Campion, Villeneuve, Branagh and Spielberg lead an eclectic selection

After the scarcity of the year 2021, the Academy of Oscars had a nice set of films to decide for their 94th nominations which were announced on Tuesday. Western, science fiction, action, pageant or musical are on the menu, with filmmakers Jane Campion, Kenneth Branagh, Paul Thomas Anderson, Steven Spielberg or Ryusuke Hamaguchi, demonstrating a diversity of very different genres and filmmakers this year .

With 12 nominations, The Power of a Dog tops the selected films. It has already won the Silver Lion for Best Direction at the last Venice Film Festival, and has not been released in theaters in France, where only subscribers to the Netflix platform can watch it since December 1. The film evokes family tensions on a ranch in Montana, with Benedict Cumberbatch and Kirsten Dunst in particular.

Dark and psychological Western, The Power of the Dog is notably in the running in the categories of best film, best director, best actor, best female supporting roles (Kirsten Dunst) and male.

Second most nominated film, the adaptation of the cult novel Dunes by Frank Herbert, puts science fiction in the spotlight. If it is based on a very American Manichean schema, Dunes reveals its complexity in the universe it describes. From an ecological, climatic and geopolitical point of view, some would say philosophical. Published in 1965, Frank Herbert’s novel resonates with all the more power today as these themes have never been so topical. Coincidentally, Denis Villeneuve is now giving the most accomplished cinema version and the most faithful to the novel ever made.

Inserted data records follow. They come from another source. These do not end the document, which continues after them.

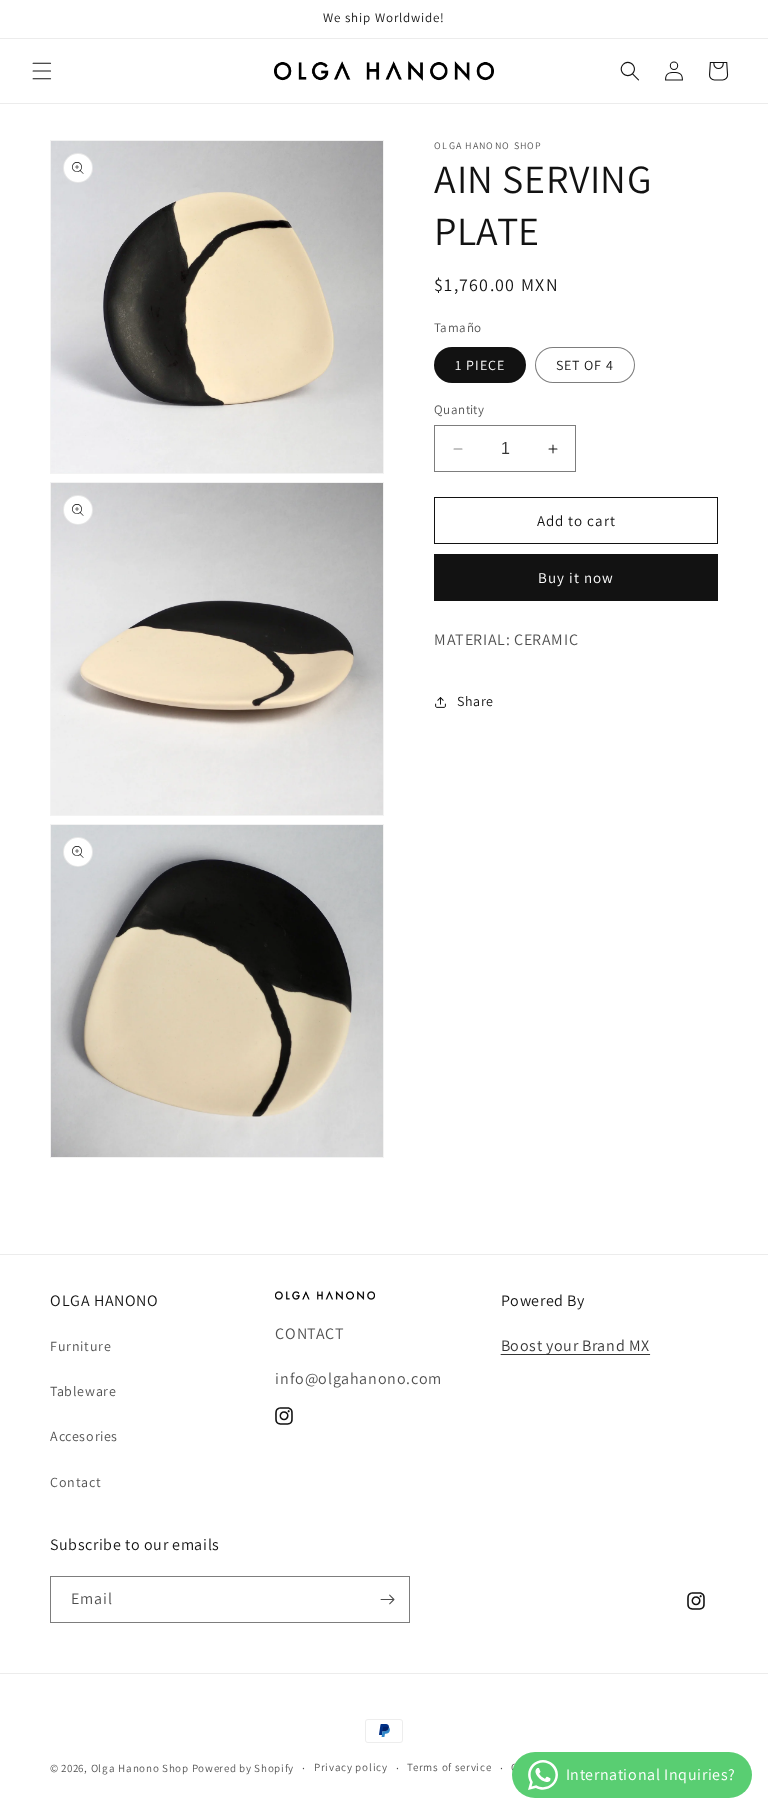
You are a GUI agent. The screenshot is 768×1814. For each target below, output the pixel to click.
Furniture (80, 1346)
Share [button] (475, 701)
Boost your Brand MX (575, 1345)
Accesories (84, 1436)
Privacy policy (351, 1767)
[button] (42, 71)
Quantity (459, 409)
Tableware (83, 1391)
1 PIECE (480, 365)
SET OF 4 (585, 365)
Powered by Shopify (243, 1768)
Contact (75, 1482)
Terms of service (449, 1767)
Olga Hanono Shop (140, 1768)
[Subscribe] (387, 1599)
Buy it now (576, 577)
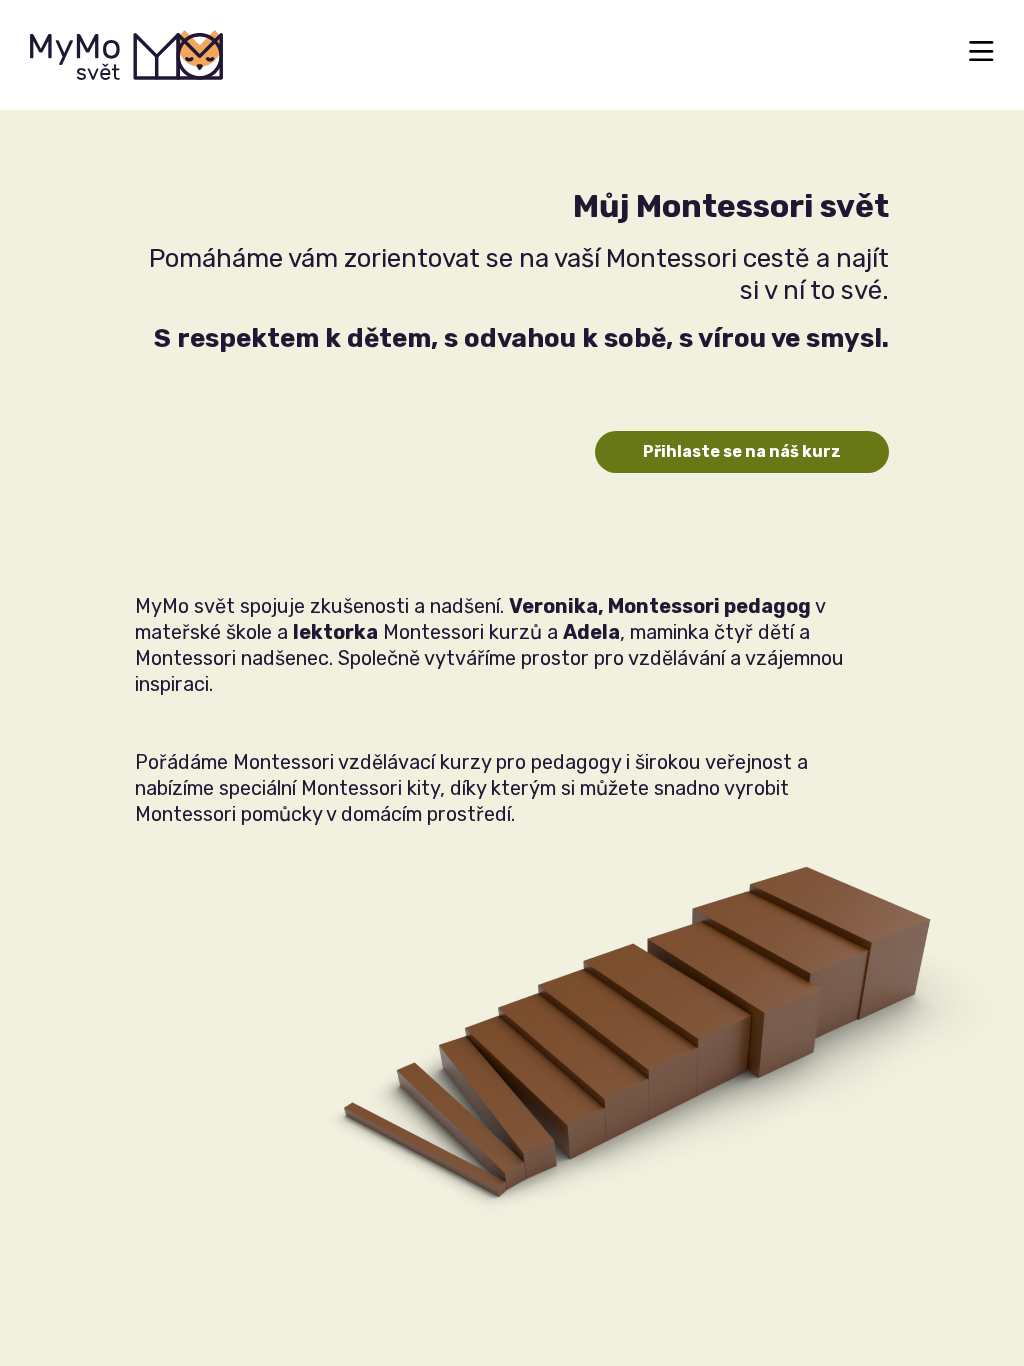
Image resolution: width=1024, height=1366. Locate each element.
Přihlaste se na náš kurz (742, 451)
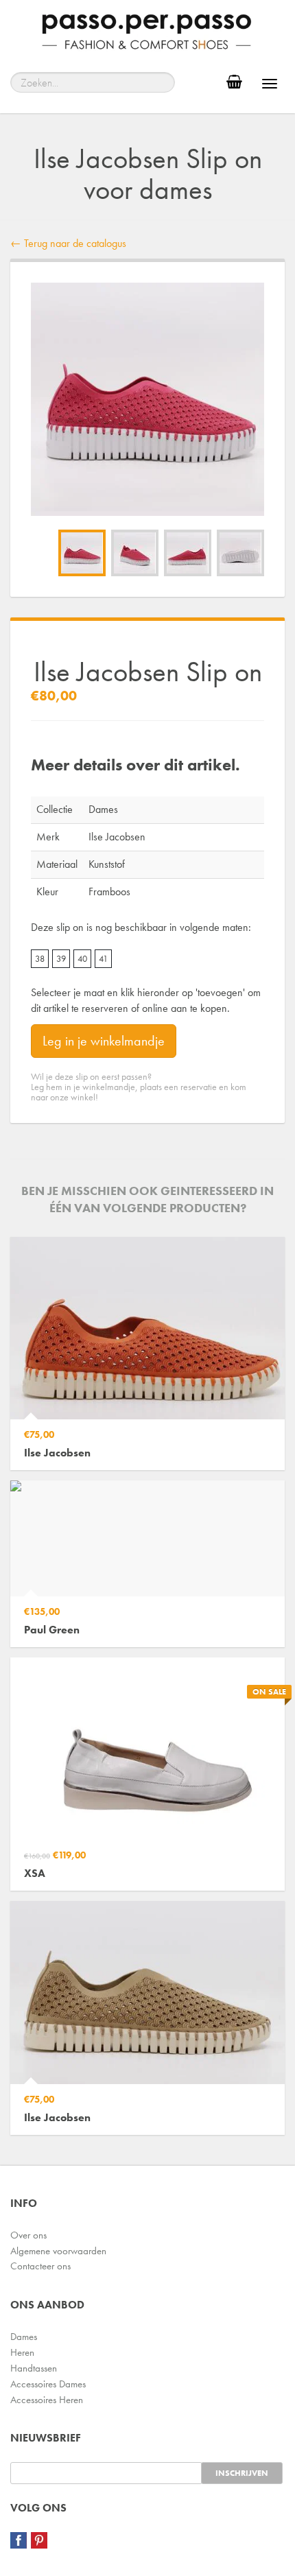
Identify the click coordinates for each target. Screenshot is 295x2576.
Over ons (28, 2235)
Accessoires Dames (48, 2384)
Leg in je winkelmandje (104, 1041)
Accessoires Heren (46, 2400)
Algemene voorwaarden (58, 2251)
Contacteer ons (40, 2266)
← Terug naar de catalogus (68, 243)
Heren (22, 2352)
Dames (23, 2336)
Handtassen (33, 2368)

If the anticipation of Herbert is strangely premonitory of our time, the staging of Denis Villeneuve finally achieves the ambitions of the novel. The Québécois is faithful to the hyper-realistic aesthetic of his two previous science fiction films, First contact and blade runner 2049. The director draws all the substance from the sobriety of the design, the frame and the light, while giving them an unprecedented scale. The show is splendid.

Belfast, which will be released in France on March 2, evokes the director’s childhood spent in the capital of Northern Ireland. He recalls in this the Irish director John Boorman who evoked his own childhood in London during the Second World War. Towards the end of the 1960s, when the first man set foot on the Moon and the heat of August was still being felt, Buddy’s childhood dreams turned into a nightmare. The latent social unrest suddenly turns into violence in the streets of the neighborhood.

Filmed in black and white, the feature film was nominated in the Best Film and Best Director categories.

The remake of the musical comedy at the ten Oscars in 1962 by Robert Wise and Jerome Robbins will probably not win as many. Some argued that this new version was useless. It’s quite reductive. Past the first urban choreographies filmed in the streets of New York, the 1961 film took place in the studio, with expressionist lighting that evokes the scenic origins of the film. Spielberg distances himself from it by choosing to shoot in the streets of New York. He had the Sharks played by Latino actors, which was not the case in 1961, and all the actors were closer to the age of their roles (they were in their thirties before). Spielberg plays the card of realism to speak better of today.

The bottom of immigration and communitarianism of 1961 did not change sixty years later, just like that of the circulation of the weapons in the United States, with undoubtedly more acuity today. Sincere and inventive, Steven Spielberg wins his bet.